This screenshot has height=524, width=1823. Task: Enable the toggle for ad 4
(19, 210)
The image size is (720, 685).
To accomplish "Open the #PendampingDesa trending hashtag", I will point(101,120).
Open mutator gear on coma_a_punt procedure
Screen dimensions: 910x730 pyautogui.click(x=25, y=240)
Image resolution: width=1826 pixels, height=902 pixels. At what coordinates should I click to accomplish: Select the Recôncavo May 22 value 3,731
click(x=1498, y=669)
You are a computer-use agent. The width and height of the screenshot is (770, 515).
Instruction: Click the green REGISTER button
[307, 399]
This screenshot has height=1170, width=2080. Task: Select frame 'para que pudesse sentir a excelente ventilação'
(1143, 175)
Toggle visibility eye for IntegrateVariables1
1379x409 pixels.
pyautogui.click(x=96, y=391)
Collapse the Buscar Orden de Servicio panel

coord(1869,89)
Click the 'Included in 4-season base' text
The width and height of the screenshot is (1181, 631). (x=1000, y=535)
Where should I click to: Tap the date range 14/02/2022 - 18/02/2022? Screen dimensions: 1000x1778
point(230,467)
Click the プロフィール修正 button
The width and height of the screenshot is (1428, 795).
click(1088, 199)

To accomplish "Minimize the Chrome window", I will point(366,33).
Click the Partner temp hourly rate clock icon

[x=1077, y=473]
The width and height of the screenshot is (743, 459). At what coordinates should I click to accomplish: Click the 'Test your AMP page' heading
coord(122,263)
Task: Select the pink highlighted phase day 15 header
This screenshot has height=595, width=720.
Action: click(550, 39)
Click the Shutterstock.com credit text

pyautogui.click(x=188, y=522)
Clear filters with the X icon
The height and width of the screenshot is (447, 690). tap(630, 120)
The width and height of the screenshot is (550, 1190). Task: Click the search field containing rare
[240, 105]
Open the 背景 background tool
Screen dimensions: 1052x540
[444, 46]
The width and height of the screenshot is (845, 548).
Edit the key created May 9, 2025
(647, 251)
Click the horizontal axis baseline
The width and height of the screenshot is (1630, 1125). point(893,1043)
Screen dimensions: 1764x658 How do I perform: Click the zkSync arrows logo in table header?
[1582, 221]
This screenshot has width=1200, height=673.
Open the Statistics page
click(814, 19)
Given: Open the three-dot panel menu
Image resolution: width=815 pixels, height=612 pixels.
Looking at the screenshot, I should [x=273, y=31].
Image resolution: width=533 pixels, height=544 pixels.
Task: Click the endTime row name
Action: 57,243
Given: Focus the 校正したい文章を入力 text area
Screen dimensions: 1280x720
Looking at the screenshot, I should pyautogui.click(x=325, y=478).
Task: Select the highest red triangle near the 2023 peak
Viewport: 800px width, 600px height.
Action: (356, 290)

........

-- Goal of the exercise --
Retype, exactly as written, each line from the one containing "Given: Open the three-dot panel menu" through the last line of the listing above, and leave out all other lines.

-- The answer --
Given: Open the three-dot panel menu
Image resolution: width=815 pixels, height=612 pixels.
Looking at the screenshot, I should [x=273, y=31].
Image resolution: width=533 pixels, height=544 pixels.
Task: Click the endTime row name
Action: 57,243
Given: Focus the 校正したい文章を入力 text area
Screen dimensions: 1280x720
Looking at the screenshot, I should pyautogui.click(x=325, y=478).
Task: Select the highest red triangle near the 2023 peak
Viewport: 800px width, 600px height.
Action: (356, 290)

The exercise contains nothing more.